On paper, it looked like a fine and full Sunday afternoon and evening cultural package -- one at no direct cost to me. After Belgian waffles, fruit, and salad at home, we would take a brief walk along the C & O Canal, and then take the bus over to the National Gallery of Art for Alexander Nagel's Andrew W. Mellon lecture "Renaissance Art Discovers the Icon", then attend the screening of the new Italian film "I'm Not Scared (Io non ho paura)" (Gabriele Salvatores, 2003, Italian with subtitles, from the novel by Niccolò Ammaniti, 109 minutes, Recommended for mature audiences)["One of the most lauded Italian releases of the last two years is this suspense thriller about a ten-year-old boy in rural southern Italy who one day finds a boy his age imprisoned in a pit on the verge of perishing.
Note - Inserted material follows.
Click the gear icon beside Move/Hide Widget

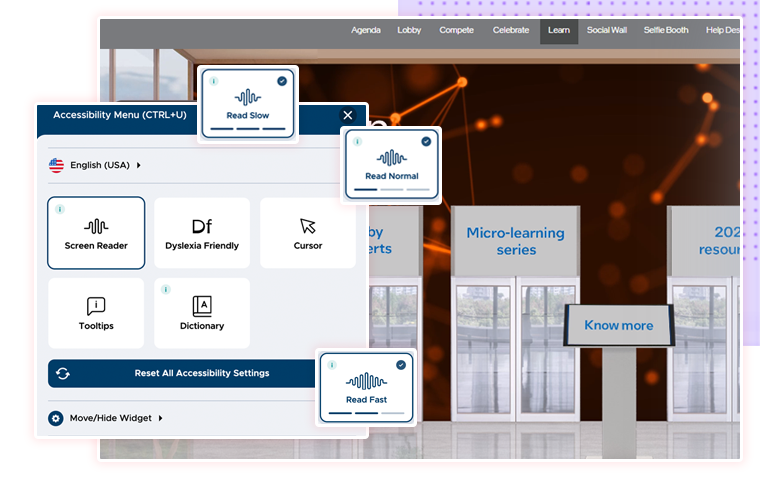[56, 418]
How the boy handles this grim and evil reality, especially in the face of a curious adult indifference, is the film's epic power"], and then stay on for at least half of the free Takacs String Quartet concert at the National Gallery, at 6:30 PM, of works of Haydn, Beethoven, and Borodin.
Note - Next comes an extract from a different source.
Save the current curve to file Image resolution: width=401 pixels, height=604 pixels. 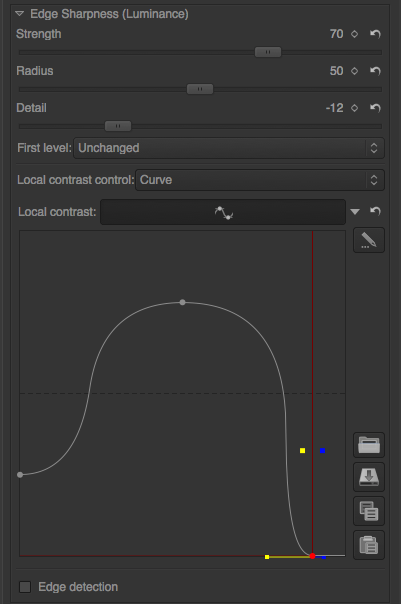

Instead, the sun was shining, and we somehow ended up -- halfway in the sun -- in Leopold's Viennese Cafe, in a gentrified industrial alley above the Canal, drinking coffee and eating Brautwurst and chatting with the friendly guests at the neighbouring small tables. The hours melted away, and we then found ourselves at the granite end of the destroyed Civil War era railroad bridge over the Potomac River, and then sunning ourselves at Arthur Cotton Moore's Georgetown Harborplace "folly", before hopping on the 50 minute Potomac River tour boat excursion. I protested that we had already done the boat ride by moonlight and the leaves hadn't yet turned color, but I was overruled -- Boatride or no Takacs String Quartet concert later.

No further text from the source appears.